"Women's Rights Are Human Rights" is a very fitting title for an exhibition of Women’s rights and advocacy posters, as it is a term used in the women's rights movement and was the title of an important speech given by Hillary Rodham Clinton at the United Nations Fourth World Conference on Women in Beijing in 1995. In her speech, Hillary Clinton suggests that “if the term 'women's rights' were to be interchangeable with the term 'human rights' the world community would be a better place because human rights effect the women who raise the world's children, care for the elderly, run companies, work in hospitals, right for better education and better health care.”

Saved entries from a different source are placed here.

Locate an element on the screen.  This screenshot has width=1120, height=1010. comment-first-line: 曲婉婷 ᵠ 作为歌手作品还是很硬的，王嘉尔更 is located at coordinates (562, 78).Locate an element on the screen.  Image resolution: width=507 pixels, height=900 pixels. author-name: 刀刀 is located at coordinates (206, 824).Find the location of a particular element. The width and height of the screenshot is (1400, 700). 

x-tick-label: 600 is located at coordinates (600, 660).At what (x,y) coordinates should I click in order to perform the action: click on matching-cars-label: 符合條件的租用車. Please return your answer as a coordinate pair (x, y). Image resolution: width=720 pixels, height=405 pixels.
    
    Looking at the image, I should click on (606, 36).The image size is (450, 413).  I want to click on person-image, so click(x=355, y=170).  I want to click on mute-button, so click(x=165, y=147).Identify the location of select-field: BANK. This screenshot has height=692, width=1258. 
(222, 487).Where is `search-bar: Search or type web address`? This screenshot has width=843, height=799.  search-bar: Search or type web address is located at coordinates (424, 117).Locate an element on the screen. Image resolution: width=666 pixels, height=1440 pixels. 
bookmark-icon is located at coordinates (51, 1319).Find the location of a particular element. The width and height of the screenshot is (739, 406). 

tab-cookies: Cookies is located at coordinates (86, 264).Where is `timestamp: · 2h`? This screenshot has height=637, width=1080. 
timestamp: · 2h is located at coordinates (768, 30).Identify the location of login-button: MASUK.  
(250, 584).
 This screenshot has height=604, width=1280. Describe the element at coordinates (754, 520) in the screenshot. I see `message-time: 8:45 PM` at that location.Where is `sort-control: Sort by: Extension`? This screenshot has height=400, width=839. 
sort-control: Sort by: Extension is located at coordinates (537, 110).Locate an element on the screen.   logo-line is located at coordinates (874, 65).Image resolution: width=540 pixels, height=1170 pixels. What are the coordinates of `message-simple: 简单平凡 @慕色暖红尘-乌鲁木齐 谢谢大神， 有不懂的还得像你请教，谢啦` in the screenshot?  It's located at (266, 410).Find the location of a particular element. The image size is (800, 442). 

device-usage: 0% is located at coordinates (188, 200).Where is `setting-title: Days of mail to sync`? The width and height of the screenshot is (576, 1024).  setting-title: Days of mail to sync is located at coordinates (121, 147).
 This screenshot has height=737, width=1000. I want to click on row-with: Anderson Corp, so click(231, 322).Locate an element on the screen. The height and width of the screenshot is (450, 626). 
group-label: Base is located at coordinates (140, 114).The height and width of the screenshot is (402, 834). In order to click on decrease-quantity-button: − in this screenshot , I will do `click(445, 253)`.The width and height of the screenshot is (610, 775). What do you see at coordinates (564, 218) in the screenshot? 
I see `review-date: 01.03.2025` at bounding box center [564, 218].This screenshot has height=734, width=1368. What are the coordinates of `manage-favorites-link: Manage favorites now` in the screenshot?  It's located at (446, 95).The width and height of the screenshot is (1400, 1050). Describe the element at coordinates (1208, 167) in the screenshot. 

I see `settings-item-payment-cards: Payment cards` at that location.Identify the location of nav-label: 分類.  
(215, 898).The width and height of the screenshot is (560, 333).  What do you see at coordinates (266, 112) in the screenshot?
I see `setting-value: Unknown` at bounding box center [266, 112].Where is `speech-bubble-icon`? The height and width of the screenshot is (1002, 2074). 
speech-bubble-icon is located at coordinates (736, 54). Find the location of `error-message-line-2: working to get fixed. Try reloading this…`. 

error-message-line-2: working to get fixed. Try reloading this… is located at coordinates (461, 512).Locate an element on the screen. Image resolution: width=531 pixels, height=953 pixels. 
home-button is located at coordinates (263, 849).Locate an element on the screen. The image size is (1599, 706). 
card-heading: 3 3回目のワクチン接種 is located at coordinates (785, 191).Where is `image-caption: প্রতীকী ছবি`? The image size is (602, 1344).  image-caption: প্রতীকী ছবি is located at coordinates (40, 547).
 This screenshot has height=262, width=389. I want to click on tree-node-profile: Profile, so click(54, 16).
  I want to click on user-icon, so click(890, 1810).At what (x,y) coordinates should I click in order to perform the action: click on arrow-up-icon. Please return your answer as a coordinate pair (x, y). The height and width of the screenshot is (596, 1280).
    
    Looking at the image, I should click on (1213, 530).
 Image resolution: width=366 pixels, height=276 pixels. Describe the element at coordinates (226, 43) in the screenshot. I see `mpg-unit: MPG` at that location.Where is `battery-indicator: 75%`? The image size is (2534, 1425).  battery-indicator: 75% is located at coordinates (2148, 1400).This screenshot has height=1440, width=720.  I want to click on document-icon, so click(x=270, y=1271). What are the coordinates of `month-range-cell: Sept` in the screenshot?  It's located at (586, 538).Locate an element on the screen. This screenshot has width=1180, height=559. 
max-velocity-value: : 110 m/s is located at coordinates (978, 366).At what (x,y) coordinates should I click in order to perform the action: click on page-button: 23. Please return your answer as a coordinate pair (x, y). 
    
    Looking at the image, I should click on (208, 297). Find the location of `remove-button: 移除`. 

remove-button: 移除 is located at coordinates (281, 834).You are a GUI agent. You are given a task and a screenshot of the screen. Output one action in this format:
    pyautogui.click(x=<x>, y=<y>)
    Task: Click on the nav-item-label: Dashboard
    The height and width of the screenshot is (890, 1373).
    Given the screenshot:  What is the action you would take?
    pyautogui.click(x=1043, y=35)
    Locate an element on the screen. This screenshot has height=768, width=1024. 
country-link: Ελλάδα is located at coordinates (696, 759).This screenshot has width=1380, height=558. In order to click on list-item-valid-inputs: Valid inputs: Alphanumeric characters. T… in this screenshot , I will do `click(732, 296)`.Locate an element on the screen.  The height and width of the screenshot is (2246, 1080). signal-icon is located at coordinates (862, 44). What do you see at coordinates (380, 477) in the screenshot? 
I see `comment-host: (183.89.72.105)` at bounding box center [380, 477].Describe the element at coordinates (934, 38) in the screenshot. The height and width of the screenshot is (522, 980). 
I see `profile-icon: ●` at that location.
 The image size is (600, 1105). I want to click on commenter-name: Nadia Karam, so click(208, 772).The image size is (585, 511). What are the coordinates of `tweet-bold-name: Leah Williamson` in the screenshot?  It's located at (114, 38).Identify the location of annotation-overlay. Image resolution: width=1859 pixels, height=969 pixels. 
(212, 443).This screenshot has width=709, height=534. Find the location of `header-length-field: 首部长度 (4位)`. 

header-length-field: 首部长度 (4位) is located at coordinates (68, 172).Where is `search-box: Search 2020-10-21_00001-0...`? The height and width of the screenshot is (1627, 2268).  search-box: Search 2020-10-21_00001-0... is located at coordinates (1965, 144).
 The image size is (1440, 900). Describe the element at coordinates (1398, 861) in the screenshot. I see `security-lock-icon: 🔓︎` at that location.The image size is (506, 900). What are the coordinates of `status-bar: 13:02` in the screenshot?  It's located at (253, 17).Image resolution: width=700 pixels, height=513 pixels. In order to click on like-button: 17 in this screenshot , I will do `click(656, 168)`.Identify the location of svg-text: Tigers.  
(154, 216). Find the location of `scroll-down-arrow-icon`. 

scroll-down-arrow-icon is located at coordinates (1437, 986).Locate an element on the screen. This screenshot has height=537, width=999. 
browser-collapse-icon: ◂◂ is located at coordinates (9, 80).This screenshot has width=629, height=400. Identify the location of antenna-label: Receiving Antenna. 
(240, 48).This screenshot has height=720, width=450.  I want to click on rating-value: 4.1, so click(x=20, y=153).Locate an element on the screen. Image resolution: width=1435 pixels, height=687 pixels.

Yet gender inequalities remain deeply entrenched in every society. Women lack access to decent work and face occupational segregation and gender wage disparities. Women are often denied access to basic education and health care, and suffer from violence and discrimination, and are under-represented in political and economic decision-making processes.
In many cultures women have very little control over their own bodies, with female sexuality being largely controlled and defined by men in patriarchal societies. Sexual violence committed by men is often rooted in ideologies of male sexual entitlement, and these systems grant women very few legitimate options to refuse sexual advances. This entitlement can take different forms, depending on the culture. Human rights and women's rights are violated every single day as the rape and brutality of women is used as an instrument of armed conflict. Women and children make up a large majority of the world’s refugees. And when women are excluded from the political process, they become even more vulnerable to abuse.
This exhibition features posters created by both men and women to celebrate and acknowledge the vital role that all citizens should play in protecting and promoting human rights while challenging gender inequality and stereotypes, advancing sexual and reproductive rights, and protecting women and girls against brutality. These posters promote women’s empowerment and participation in society while challenging religious and cultural norms and patriarchal attitudes that subordinate, stigmatize or restrict women from achieving their fullest potential. In their collective visual voice, these posters are designed to jolt the viewer’s sense of collective responsibility to challenge prevailing attitudes toward gender inequality and discrimination, while provoking both a healthy discomfort and empathetic response in the viewers.